Cumhurbaşkanı Recep Tayyip Erdoğan, 7 Ağustos'ta Yenikapı buluşması yaptıklarını hatırlattı.

Yenikapı için yapılan davete MHP Genel Başkanı Devlet Bahçeli'nin olumlu, CHP Genel Başkanı Kemal Kılıçdaroğlu'nun ise ilk başta olumsuz cevap verdiğini ifade eden Erdoğan, "Sonra ne olduysa herhalde çok baskı oldu. Bu baskılar neticesinde, Cumartesi biliyorsunuz Yenikapı buluşmasını yaptık, cuma günü bize dönüş oldu. Katılıyor diye ve katıldı. Ve Yenikapı'da birlikte olduk. Aradan bir müddet geçti, tekrar, 'Ben Yenikapı buluşmasını kabul etmiyorum' mealinde ifadeler kullanmaya başladı. Çünkü ruhunda bu yok. Zaten biz de ne olacağını biliyorduk ama hiç olmazsa vatandaşımız, 'Ya Cumhurbaşkanı sadece kendisi, Bahçeli, Yıldırım oraya davet edildi' demesin, adil anlayış ortaya koyalım. Madem ki bir birlik, beraberlik' diyoruz. Onun için bu daveti yaptık. Fakat neticesi malum. Bana göre güzel de oldu. Ancak daha sonra her zaman olduğu gibi çark etti." ifadelerini kullandı.

- "Millet seni sevmiyor"

"Kendisi, 'Tankların önünde dururum diyordu' ancak yaptıkları ortada" diyen Erdoğan, şunları kaydetti:

"7 kez seçim kaybetmiş. Ne diyor? 'Yüzde 40'ı tutturamazsan, çekilirim' mealinde ifadeler kullanıyor.
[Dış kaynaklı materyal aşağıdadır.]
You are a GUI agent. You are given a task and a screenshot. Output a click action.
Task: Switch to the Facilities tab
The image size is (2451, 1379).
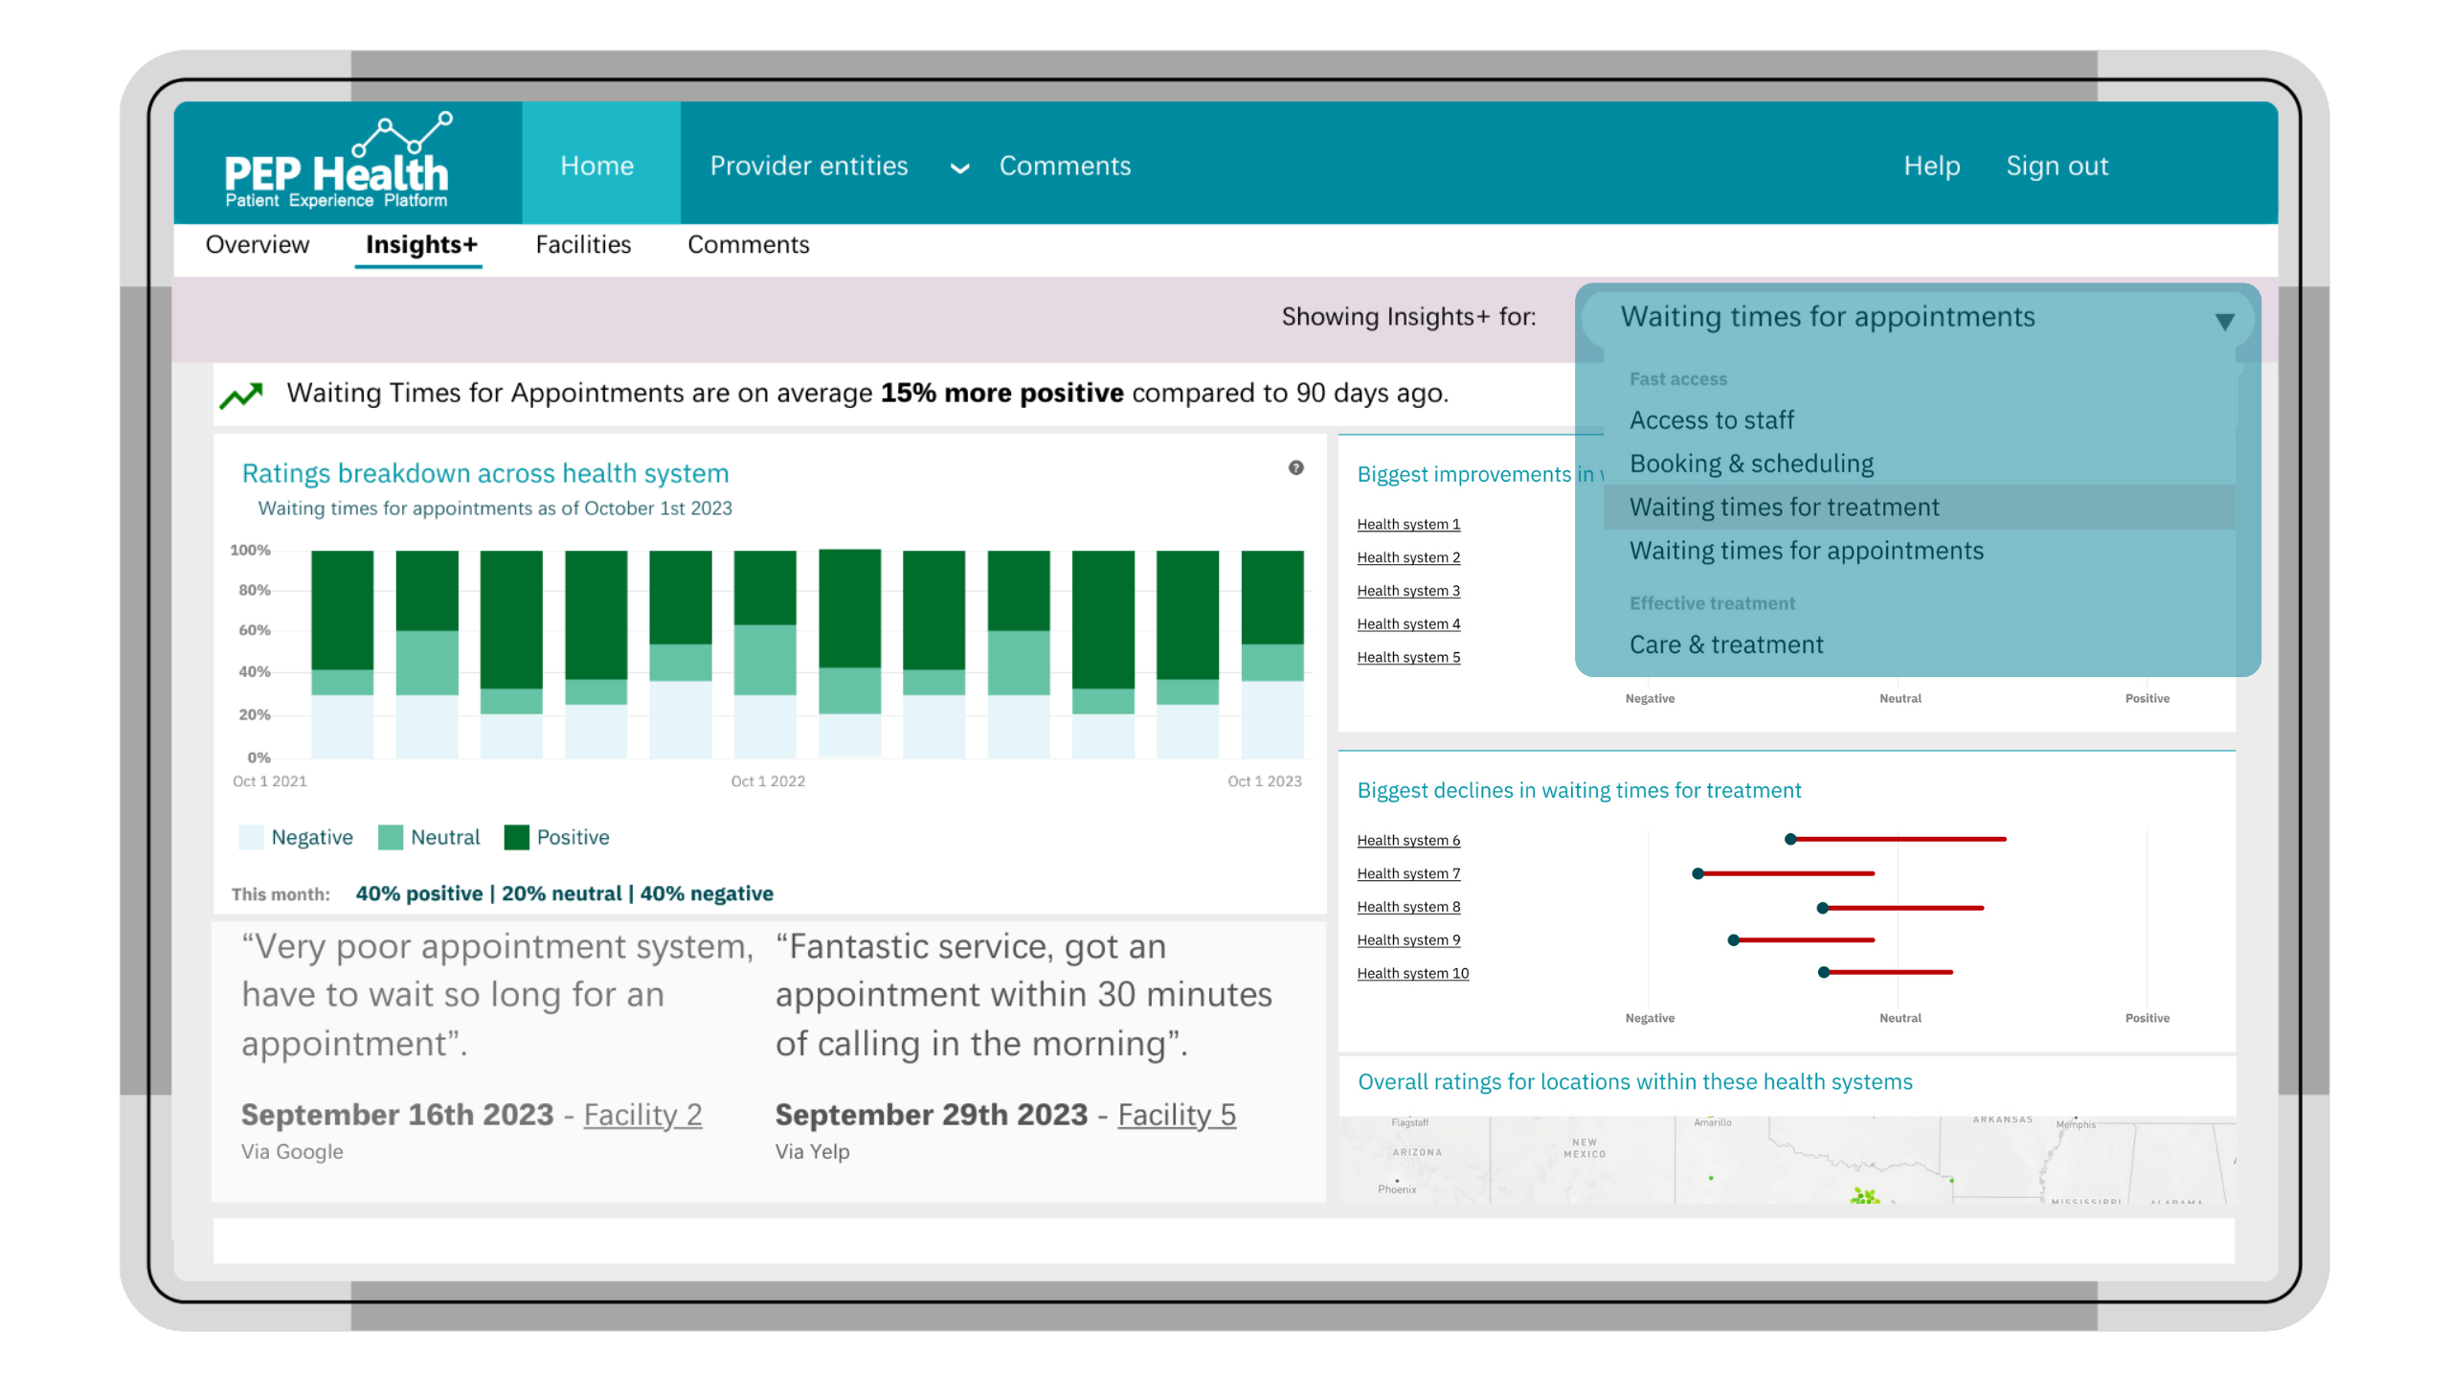click(x=583, y=245)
Zaten bırak yüzde 40'ı, yüzde 30'a ulaşamadı ki. Hep 25, 26, daha aşağısı. Hep buralarda kaldı. Daha yukarı çıkamadı. Niye? Millet seni sevmiyor, benimsemiyor. Gerçek ortada. Milleti öyle akşam başka sabah başka yalan konuşmakla aldatamazsın. Milletin feraseti yüksektir. Milletle alay edilmez. Hele hele bizim milletimizle hiç edilmez. O sizi gözlerimizden tanır, anlar. Bu milletin feraseti farklıdır. O gece oraya geliş, öyle sıradan herkesin karı değil. Bir grup bakıyorsun havalimanı, bir grup Şehitler Köprüsünün üzerinde. Bir grubu daha Yenibosna o tarafta. Ankara'da bir bakıyorsun bir grup külliyenin o tarafta. Bir grup parlamentonun çevresinde. Bir grup 'Özel Harekat bombalandı' diyor, oraya gidiyor. Yav bu millet ölümü korkutmuş. Bu millet şehadete inanmış, onu kavramış. Onun için bu İstiklal Marşını her gencimizin çok iyi kavraması lazım. İstiklal Marşımızı gerçekten ruh dünyasına sindiren her genç, evelallah Sabri gibi, Safiye kardeşimiz gibi hepsi tankların üzerine gider. Şimdi Safiye Hanım tankların üzerine gitti diye bazıları diyor ki 'Ya bu ne biçim kadın?' İki çocuğunu evde bırakıyor oraya gidiyor. Tutuyor kolundan savuruyor falan. Hiç, zerre kadar taviz vermiyor. Niye? Bunlar Nene Hatunların torunları. Vatan Caddesinde yaşanan olay... Orada bacımız şehit oldu, paramparça oldu. Yılmadı. Beyiyle, çocuklarıyla görüştüm. Hiç. Baktım onlar da aynı ruh dinamizmini taşıyor. İşte Büyükşehir Belediyesinin önünde olanla, orayı işgal hareketi... Bizim yine aynı şekilde Prof. İlhan kardeşimiz. Yine oradaki şeyde şehit oldu. Tüm mesele 'ben Rabbimin o şehadet müjdesine kavuşmak istiyorum' dediler ve yürüdüler. Bunun da hakkını verdiler. 249 şehit, 2 bin 193 gazi. Bu, bir imanın gereğidir. İmandır o cevher ki ilahi ne büyüktür. İmansız olan paslı yürek, sinede yüktür. Ne diyor öbür tarafta. 'Arkadaş alçakları yurduma uğratmadı sakın. Siper et gövdeni dursun bu hayasızca akın. Doğacaktır sana vaat ettiği günler hakkın. Kim bilir belki yarın belki yarından da yakın.' İşte o gövdesini, göğsünü tanka siper yaptı. Sabri atıyor kendini tankın altına. 'Ne olur ne olmaz?' düşünmüyor. Oradan kurtarıyor. İkinci tank geliyor, kendini onun da altına atıyor. Yaralanıyor vesaire. Durmuyor. Bakın şu anda bile o yaralı haliyle tedavi görüyor. Tutmuşlar yürüyüşler yapıyorlar."